The crypto-asset space is rapidly expanding with nearly $100 billion USD in value currently parked within blockchain ledgers. It has been estimated that by 2025 that number will rise to a $300 billion and possibly up to a colossal $3.1 trillion by 2030.
At the heart of their brilliance, the successful public ledgers such as Bitcoin or Ethereum hide a major vulnerability. Without exception, they rely upon the security of digital signature schemes to maintain transactional security.
If technology does not advance, such signatures would remain secure from brute-force classical computing attacks. However, this is not our reality and the public-key elliptic curve cryptography used in these schemes are insecure against a suitably powerful quantum computer (QC). Nascent quantum computing has already begun to arrive in the public domain and huge sums are being poured into QC development by industry and State level actors.

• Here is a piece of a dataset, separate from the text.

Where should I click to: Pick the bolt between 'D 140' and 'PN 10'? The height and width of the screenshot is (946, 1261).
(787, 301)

The countdown to this revolution has already begun.
The QRL idea and use-case is simple. We will provide the first blockchain ledger which will not only be secure today, but for the next century and beyond. We are designing for an adversarial future and our tools are well researched. They utilize cutting edge post-quantum signature schemes which are resistant to both classical and future quantum computing attack vectors.

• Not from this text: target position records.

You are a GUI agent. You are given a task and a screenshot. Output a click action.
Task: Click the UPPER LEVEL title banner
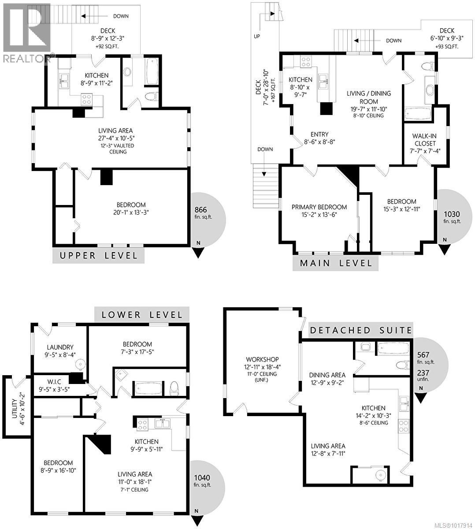click(x=98, y=256)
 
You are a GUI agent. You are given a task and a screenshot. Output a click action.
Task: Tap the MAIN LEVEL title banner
click(x=336, y=263)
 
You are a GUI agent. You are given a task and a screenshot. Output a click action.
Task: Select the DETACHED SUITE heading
click(x=361, y=330)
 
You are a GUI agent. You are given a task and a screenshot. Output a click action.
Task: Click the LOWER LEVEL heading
click(x=142, y=314)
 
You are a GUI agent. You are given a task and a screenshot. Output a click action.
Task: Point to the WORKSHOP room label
click(x=262, y=360)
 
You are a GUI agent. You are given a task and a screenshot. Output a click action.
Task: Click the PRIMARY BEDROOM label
click(x=319, y=207)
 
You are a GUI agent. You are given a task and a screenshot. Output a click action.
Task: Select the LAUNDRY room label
click(x=59, y=347)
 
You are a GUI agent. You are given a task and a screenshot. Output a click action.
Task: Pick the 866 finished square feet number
click(x=200, y=210)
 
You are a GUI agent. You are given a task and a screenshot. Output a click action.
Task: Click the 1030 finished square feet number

It features a core design incorporating hash-based XMSS digital signatures and a unique proof-of-stake algorithm using reverse iterative keyed hash chains and hash-based pseudo random number sequences. It has zero reliance on conventional signature schemes. It has extremely low hardware requirements and is able to run on raspberry PI grade machines.

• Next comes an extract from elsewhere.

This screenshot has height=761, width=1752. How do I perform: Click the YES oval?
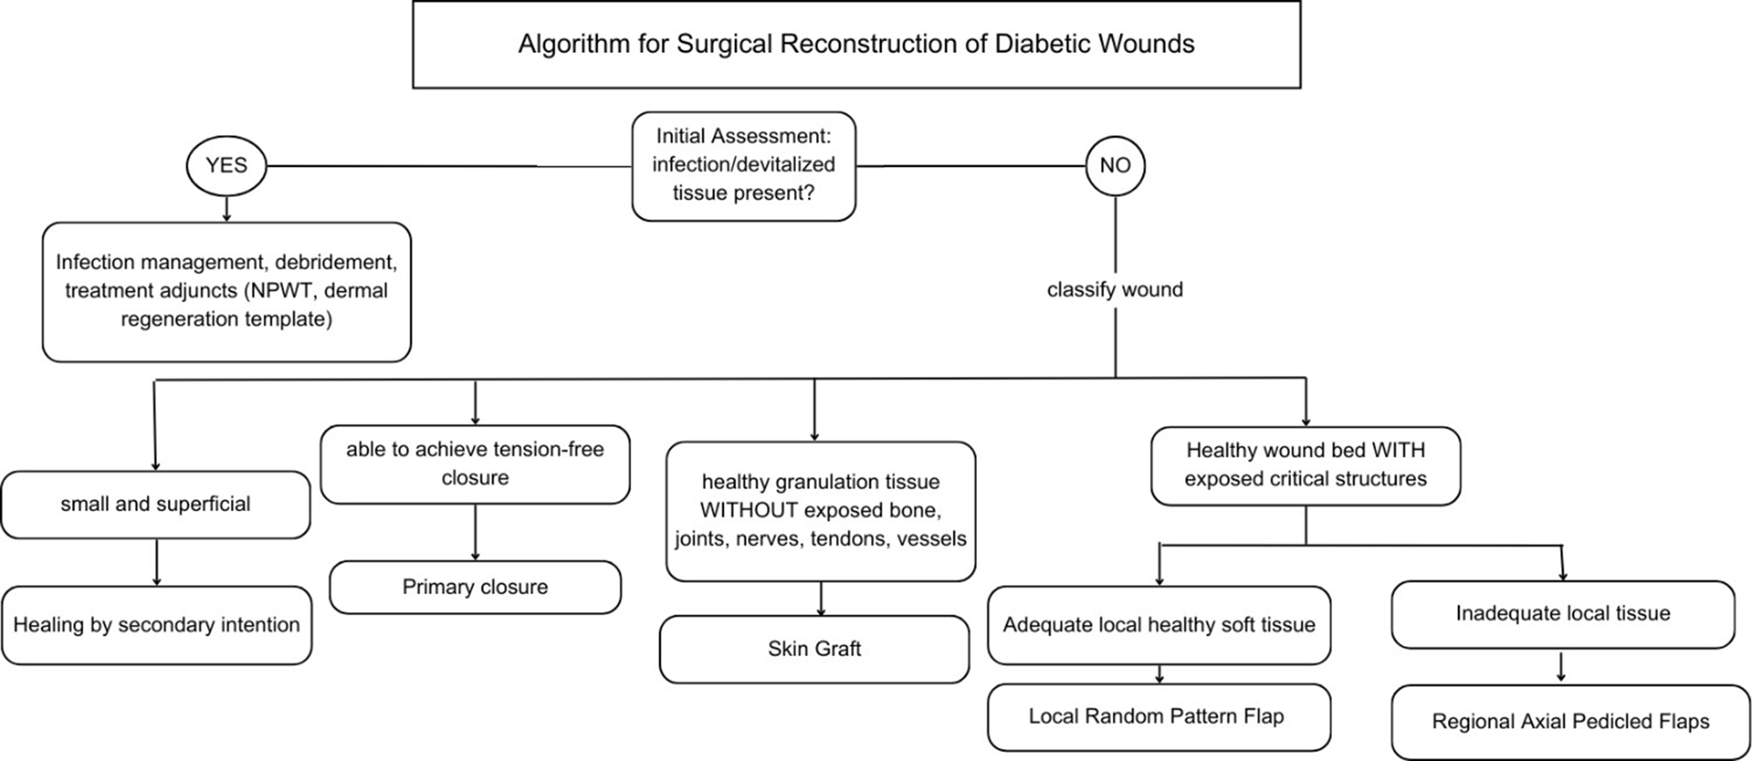(226, 165)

The architecture is amenable for post-quantum end-end communication channels, authenticated and verified digital identification, proof of ownership with relevant transactions and governance (specifically voting and polls). Programmable applications are also being considered for the network architecture. This would operate similar to smart contracts, however, we may use a deterministic modular design. The consensus system for verifying transaction is accomplished through Proof of Stake (POS) an economic based incentive for individual nodes on the network to honestly validate transactions.